_ASSIGNMENT_
Lift out all lines below that contain "orange".

_RECORDED INFORMATION_
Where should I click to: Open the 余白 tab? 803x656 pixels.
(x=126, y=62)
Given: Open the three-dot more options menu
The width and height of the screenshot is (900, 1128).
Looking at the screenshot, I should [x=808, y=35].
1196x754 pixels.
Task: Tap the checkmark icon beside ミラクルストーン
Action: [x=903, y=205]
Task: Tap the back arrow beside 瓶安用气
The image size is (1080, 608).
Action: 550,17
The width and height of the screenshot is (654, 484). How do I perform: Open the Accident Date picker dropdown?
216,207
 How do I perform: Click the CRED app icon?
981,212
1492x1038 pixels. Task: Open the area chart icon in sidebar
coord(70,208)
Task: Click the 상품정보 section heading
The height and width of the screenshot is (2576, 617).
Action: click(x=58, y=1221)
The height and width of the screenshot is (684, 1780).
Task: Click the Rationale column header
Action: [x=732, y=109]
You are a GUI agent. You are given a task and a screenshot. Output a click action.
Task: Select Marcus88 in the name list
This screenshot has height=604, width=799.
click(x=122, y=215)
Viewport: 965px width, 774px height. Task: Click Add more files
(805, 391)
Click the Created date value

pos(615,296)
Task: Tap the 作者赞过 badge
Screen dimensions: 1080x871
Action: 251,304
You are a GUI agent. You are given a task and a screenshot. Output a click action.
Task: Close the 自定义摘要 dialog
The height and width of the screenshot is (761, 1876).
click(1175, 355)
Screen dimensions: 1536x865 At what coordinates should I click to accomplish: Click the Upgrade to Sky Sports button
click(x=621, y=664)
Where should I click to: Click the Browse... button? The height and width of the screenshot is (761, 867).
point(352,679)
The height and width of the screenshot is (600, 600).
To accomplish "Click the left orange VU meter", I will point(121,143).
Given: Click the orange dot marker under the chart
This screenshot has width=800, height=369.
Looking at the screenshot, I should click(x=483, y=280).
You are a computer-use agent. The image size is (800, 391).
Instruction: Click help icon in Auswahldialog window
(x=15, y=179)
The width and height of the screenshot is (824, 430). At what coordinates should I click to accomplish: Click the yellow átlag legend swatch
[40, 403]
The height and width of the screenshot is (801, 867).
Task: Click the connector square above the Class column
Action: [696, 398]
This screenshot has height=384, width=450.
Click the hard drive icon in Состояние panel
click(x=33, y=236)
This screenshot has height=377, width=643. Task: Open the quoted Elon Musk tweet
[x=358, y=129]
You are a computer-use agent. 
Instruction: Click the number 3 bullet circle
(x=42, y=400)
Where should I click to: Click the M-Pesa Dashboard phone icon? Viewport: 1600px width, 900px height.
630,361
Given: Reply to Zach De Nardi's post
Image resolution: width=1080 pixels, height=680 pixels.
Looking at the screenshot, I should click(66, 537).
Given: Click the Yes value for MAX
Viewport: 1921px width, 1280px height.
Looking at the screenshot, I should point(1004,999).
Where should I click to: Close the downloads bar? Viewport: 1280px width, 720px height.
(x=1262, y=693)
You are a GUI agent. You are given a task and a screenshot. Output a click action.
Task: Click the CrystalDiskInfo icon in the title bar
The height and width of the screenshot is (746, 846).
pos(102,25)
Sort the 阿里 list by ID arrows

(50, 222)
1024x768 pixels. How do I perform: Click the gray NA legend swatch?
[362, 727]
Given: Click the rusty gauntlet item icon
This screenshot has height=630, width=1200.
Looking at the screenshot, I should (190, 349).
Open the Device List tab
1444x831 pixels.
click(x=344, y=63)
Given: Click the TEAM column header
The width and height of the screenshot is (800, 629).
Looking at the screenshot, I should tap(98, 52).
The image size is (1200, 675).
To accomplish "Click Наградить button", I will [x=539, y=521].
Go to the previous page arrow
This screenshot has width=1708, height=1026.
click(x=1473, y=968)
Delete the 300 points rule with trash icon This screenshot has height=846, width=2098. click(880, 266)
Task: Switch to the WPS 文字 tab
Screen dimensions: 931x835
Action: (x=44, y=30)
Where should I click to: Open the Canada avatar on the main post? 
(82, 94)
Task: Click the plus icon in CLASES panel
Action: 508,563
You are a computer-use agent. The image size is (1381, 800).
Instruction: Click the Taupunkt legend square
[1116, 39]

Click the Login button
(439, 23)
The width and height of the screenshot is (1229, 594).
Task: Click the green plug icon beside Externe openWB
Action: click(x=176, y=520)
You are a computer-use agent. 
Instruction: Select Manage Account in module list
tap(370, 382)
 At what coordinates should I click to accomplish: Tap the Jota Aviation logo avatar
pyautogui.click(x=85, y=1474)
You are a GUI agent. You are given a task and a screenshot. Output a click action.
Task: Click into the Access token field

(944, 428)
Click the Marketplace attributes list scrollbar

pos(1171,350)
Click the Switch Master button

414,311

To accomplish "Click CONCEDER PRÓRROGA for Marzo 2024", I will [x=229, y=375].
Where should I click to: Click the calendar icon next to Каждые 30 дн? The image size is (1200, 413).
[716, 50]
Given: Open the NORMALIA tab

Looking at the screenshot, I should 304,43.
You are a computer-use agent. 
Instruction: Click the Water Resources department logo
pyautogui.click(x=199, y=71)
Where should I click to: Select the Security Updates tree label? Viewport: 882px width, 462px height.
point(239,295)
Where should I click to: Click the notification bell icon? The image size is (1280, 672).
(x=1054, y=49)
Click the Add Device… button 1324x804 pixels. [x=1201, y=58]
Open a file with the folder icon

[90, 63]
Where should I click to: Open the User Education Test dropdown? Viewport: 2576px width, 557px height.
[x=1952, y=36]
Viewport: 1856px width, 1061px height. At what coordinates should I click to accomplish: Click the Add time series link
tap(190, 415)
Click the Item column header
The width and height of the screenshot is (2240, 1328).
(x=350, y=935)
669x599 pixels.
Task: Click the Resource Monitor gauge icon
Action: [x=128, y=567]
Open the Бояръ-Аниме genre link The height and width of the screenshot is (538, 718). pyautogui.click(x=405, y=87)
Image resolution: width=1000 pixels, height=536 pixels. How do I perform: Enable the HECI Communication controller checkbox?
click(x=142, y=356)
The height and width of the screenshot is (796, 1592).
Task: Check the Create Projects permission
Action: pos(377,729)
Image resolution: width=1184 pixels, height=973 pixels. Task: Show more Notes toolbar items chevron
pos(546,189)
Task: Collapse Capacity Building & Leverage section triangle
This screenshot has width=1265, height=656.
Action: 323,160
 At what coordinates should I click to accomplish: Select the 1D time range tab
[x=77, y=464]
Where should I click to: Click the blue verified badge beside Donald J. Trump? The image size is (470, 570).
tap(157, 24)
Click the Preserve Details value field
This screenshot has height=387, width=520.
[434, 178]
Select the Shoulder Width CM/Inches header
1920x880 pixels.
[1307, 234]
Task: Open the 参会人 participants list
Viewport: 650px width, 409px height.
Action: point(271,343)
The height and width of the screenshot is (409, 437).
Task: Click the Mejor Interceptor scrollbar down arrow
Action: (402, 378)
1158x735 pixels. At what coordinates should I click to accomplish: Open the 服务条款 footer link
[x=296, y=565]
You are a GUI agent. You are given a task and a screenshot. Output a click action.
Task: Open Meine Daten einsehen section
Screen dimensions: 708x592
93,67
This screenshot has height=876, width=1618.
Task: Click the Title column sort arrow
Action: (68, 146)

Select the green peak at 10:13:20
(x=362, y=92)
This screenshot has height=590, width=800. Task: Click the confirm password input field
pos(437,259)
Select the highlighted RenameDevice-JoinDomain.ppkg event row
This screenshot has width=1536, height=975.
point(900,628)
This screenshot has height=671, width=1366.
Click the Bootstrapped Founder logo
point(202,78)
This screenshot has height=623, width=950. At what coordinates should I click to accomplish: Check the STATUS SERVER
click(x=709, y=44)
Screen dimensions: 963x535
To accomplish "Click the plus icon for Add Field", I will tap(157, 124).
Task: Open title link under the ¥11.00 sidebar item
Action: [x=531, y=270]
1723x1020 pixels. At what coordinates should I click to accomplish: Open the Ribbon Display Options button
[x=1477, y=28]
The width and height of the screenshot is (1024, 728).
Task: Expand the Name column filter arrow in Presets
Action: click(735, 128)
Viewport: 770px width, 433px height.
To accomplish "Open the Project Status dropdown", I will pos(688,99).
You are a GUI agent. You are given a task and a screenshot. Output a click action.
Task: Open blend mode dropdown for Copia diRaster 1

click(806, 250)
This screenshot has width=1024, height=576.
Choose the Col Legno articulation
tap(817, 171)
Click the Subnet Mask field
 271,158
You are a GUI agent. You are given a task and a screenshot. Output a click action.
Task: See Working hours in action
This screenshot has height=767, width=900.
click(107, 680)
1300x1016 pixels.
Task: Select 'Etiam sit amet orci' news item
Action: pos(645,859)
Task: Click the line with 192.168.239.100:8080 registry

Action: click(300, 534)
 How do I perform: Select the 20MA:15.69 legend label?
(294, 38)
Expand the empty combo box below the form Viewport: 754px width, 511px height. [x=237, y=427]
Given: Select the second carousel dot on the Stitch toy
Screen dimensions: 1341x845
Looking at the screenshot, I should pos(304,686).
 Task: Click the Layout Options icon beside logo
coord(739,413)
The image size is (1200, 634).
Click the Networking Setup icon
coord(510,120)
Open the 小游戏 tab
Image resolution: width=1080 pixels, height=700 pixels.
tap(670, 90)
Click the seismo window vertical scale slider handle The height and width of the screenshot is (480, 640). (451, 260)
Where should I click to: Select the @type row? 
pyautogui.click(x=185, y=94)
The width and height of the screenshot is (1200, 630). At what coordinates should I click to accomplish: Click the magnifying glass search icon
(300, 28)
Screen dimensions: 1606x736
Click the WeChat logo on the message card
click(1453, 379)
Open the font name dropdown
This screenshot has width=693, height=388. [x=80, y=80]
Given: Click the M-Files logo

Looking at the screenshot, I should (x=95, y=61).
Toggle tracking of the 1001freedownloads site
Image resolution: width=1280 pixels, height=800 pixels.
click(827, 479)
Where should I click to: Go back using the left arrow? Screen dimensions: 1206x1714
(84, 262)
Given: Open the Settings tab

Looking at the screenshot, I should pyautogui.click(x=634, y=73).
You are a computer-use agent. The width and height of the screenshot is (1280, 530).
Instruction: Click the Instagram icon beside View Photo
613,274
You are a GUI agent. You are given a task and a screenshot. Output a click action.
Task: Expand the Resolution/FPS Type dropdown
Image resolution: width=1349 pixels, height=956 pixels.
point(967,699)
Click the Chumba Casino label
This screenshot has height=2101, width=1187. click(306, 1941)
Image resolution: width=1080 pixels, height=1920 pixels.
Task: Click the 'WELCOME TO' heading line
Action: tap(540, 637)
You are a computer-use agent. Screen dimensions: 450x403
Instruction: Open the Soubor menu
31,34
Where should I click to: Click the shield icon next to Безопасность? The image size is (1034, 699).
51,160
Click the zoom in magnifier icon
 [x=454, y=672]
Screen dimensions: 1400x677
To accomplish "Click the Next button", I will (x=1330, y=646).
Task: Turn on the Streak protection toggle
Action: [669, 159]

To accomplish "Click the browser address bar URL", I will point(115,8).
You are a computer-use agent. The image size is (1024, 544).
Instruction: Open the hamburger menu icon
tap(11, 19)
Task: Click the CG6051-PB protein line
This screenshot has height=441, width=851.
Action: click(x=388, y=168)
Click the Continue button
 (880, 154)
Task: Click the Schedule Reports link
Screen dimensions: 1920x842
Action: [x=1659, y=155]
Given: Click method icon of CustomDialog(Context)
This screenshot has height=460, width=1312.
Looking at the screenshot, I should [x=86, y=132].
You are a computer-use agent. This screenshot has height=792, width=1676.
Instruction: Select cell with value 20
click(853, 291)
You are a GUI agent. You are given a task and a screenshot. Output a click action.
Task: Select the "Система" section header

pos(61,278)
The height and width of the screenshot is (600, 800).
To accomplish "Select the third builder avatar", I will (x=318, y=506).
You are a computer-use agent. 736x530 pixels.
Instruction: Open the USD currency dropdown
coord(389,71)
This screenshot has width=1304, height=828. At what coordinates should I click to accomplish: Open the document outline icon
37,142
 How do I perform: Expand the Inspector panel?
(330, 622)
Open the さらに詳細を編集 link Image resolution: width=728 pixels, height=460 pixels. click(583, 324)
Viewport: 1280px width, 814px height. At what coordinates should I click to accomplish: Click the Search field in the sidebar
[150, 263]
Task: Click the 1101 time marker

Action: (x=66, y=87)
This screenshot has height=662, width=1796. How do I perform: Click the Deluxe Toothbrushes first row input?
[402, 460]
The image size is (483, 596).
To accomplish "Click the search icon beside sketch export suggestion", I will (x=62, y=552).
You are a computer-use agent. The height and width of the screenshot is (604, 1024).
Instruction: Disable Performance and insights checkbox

_WORKED SOLUTION_
To accomplish "Click the left orange VU meter", I will point(121,143).
Given: Click the orange dot marker under the chart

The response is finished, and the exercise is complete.